To understand Spyros mentality (which, to be honest, I can't, or refuse to, on principle, understand) it's important to know that one of the cleanest rivers in Europe runs through Papigo. I would routinely drink straight from it on my walks and I've never tasted water like that. It made me feel tingly and bright. The Voidomatis has straight up fountain of youth stuff going on. Papigo, and Greece in general, is a healthy place to live. But maybe when you never see or feel places where the meat and vegetables are not fresh, and the water has chlorine in it, or worse things, or there is no water at all, you don't know how fucking rich you are.

Garbage. Hotels and restaurants generate an immense amount of waste. Restaurants, because they are busy, have the "now" mentality. As in, how can I eliminate as many things as I can as quickly as possible right now? And the answer is the trash can. Something a chef might wrap in plastic if he was home, he chucks away at his restaurant. Just because whatever it is is in his way.

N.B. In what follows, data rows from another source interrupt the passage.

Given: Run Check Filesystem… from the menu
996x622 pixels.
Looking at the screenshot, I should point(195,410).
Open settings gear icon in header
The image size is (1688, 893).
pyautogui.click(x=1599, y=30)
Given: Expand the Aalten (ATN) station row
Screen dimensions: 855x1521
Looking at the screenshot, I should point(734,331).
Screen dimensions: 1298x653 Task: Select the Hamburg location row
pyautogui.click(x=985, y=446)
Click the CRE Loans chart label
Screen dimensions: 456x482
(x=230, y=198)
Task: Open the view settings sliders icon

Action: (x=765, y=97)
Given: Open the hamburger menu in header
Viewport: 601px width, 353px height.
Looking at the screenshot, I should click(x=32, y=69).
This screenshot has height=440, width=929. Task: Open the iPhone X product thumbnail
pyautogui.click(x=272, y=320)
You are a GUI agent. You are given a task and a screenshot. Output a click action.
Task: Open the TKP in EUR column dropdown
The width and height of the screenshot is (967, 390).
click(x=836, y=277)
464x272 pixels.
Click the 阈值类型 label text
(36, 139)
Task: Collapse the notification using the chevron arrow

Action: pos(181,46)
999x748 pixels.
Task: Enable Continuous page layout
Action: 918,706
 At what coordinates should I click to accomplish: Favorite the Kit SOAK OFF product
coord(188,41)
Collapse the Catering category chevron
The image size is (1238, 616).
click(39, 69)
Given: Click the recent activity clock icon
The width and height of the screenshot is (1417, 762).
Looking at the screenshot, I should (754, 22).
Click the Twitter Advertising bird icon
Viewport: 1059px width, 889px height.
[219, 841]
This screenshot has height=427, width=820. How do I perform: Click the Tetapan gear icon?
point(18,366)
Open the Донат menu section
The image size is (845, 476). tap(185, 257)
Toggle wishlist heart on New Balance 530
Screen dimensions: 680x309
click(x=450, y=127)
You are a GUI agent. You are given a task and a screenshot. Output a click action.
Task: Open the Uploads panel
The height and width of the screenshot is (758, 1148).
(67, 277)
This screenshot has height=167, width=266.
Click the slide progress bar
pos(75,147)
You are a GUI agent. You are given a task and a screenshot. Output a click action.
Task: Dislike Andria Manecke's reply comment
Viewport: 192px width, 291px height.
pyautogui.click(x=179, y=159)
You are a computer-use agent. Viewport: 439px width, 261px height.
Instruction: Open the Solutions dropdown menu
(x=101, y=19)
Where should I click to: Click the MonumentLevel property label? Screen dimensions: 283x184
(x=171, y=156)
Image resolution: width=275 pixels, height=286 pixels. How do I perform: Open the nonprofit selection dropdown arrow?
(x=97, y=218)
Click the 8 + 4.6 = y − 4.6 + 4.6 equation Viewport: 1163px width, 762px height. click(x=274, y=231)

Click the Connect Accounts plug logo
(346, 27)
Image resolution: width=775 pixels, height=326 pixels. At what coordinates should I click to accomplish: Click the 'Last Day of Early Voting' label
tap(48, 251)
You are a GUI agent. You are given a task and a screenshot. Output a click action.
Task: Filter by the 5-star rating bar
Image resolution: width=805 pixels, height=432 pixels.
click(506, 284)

I would've loved an answer on why they didn't compost. We filled up a 50 gallon trash bag almost everyday, and the most of it was filled with organic matter. The worst part is that they had a garden.

Class. I displaced Ilir. When I arrived at Astra, Ilir was in Albania. Gosha and I cleaned out a little room off the hallway that functioned as a cleaning closet and an office. The room had a foam cot shoved in the corner and everywhere else there was papers, soccer balls, extra pillows, slippers, etc., etc., etc. We moved all the crap, got rid of the cot and its mangey blankets, cleaned the room thoroughly, and built some IKEA furniture (a bed, a desk, a small bureau) that Spyros had bought. Spyros even gave me a fluffy duvet and some rugs for the floor. It turned out to be a lovely little room in which, for two weeks, I devoured books like a fiend (my only source of English).

Four days after I moved in, Ilir arrived. I have no idea where he spent the first few nights, but on his 3rd or 4th night in Papigo, he came into the hall/office outside my bedroom, unrolled some bedding on the floor, closed a curtain, and went to sleep. The next day I asked him if the room had been his and he said, "Ma-u-ra. No problema. Ilir sleep. No problema." I double-checked my suspicions with Gosha. Indeed, the little room with the cot had been Ilir's. But it had only been made pleasant for me, the American. I insisted that Ilir take it back, or share it with me, but everyone (including Ilir) insisted that he sleep in the hall. I felt very uncomfortable, but not as uncomfortable as Ilir. It was freezing in the hall.

One day Ilir and I were sent to clean the rafters of the hotel rooms. Apparently an Athenian tourist had come to rent one of the suites, pointed to the dust on the rafters, and left. We got a ladder and climbed onto the rafters and went around on our elbows and knees, rubbing down the beams and hitting the corners with wet rags. We did six rooms. They were large. It was fun at first, because it was so ridiculous, but by the end we were both rubbing our knees and sneezing. Working for rich people is by far one of the strangest feelings in the world. I didn't feel like I was selling out, but buying in. Vomit. All over your Dolce and Banana whatever. Ilir's cheerful disposition was my saving grace, and it also depressed me.

Can you see how class and garbage are related? And how water--water is the thing that should be so simple.